YOUR OBJECTIVE: Copy each line of the data below, character for character.

[[ SUPPLIED DATA, beginning ]]

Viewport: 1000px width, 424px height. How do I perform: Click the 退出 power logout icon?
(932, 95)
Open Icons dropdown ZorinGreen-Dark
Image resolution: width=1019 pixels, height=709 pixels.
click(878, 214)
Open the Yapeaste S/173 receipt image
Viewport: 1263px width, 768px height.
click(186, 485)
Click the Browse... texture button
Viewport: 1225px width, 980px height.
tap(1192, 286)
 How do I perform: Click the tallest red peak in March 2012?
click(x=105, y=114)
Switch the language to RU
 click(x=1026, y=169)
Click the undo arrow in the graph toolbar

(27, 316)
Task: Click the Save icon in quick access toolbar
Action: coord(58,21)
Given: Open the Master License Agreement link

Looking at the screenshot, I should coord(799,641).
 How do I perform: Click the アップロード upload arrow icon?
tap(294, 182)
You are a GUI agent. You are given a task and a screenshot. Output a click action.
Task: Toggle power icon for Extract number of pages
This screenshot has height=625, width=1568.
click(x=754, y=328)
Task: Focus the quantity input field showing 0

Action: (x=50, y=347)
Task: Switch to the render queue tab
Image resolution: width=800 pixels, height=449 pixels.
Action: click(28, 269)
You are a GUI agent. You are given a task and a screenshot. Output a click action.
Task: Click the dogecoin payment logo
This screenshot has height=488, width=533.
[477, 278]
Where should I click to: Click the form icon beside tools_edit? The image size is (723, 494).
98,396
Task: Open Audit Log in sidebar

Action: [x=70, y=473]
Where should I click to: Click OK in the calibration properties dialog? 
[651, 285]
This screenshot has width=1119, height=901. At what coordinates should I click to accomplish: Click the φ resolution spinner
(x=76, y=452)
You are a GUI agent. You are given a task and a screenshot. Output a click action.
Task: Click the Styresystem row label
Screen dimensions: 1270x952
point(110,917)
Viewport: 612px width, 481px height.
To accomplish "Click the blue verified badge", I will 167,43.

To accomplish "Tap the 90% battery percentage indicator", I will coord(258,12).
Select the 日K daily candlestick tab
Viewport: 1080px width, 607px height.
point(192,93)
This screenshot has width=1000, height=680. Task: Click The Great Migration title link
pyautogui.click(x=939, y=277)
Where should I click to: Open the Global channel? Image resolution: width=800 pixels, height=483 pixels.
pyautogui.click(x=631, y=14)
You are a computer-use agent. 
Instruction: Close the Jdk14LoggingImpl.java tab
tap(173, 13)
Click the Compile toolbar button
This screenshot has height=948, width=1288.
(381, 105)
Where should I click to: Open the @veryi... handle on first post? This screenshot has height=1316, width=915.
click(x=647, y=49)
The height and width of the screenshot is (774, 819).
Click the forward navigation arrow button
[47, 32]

[[ SUPPLIED DATA, end ]]

FINAL ANSWER:
Viewport: 1000px width, 424px height. How do I perform: Click the 退出 power logout icon?
(932, 95)
Open Icons dropdown ZorinGreen-Dark
Image resolution: width=1019 pixels, height=709 pixels.
click(878, 214)
Open the Yapeaste S/173 receipt image
Viewport: 1263px width, 768px height.
click(186, 485)
Click the Browse... texture button
Viewport: 1225px width, 980px height.
tap(1192, 286)
 How do I perform: Click the tallest red peak in March 2012?
click(x=105, y=114)
Switch the language to RU
 click(x=1026, y=169)
Click the undo arrow in the graph toolbar

(27, 316)
Task: Click the Save icon in quick access toolbar
Action: coord(58,21)
Given: Open the Master License Agreement link

Looking at the screenshot, I should coord(799,641).
 How do I perform: Click the アップロード upload arrow icon?
tap(294, 182)
You are a GUI agent. You are given a task and a screenshot. Output a click action.
Task: Toggle power icon for Extract number of pages
This screenshot has height=625, width=1568.
click(x=754, y=328)
Task: Focus the quantity input field showing 0

Action: (x=50, y=347)
Task: Switch to the render queue tab
Image resolution: width=800 pixels, height=449 pixels.
Action: click(28, 269)
You are a GUI agent. You are given a task and a screenshot. Output a click action.
Task: Click the dogecoin payment logo
This screenshot has height=488, width=533.
[477, 278]
Where should I click to: Click the form icon beside tools_edit? The image size is (723, 494).
98,396
Task: Open Audit Log in sidebar

Action: [x=70, y=473]
Where should I click to: Click OK in the calibration properties dialog? 
[651, 285]
This screenshot has width=1119, height=901. At what coordinates should I click to accomplish: Click the φ resolution spinner
(x=76, y=452)
You are a GUI agent. You are given a task and a screenshot. Output a click action.
Task: Click the Styresystem row label
Screen dimensions: 1270x952
point(110,917)
Viewport: 612px width, 481px height.
To accomplish "Click the blue verified badge", I will 167,43.

To accomplish "Tap the 90% battery percentage indicator", I will coord(258,12).
Select the 日K daily candlestick tab
Viewport: 1080px width, 607px height.
point(192,93)
This screenshot has width=1000, height=680. Task: Click The Great Migration title link
pyautogui.click(x=939, y=277)
Where should I click to: Open the Global channel? Image resolution: width=800 pixels, height=483 pixels.
pyautogui.click(x=631, y=14)
You are a computer-use agent. 
Instruction: Close the Jdk14LoggingImpl.java tab
tap(173, 13)
Click the Compile toolbar button
This screenshot has height=948, width=1288.
(381, 105)
Where should I click to: Open the @veryi... handle on first post? This screenshot has height=1316, width=915.
click(x=647, y=49)
The height and width of the screenshot is (774, 819).
Click the forward navigation arrow button
[47, 32]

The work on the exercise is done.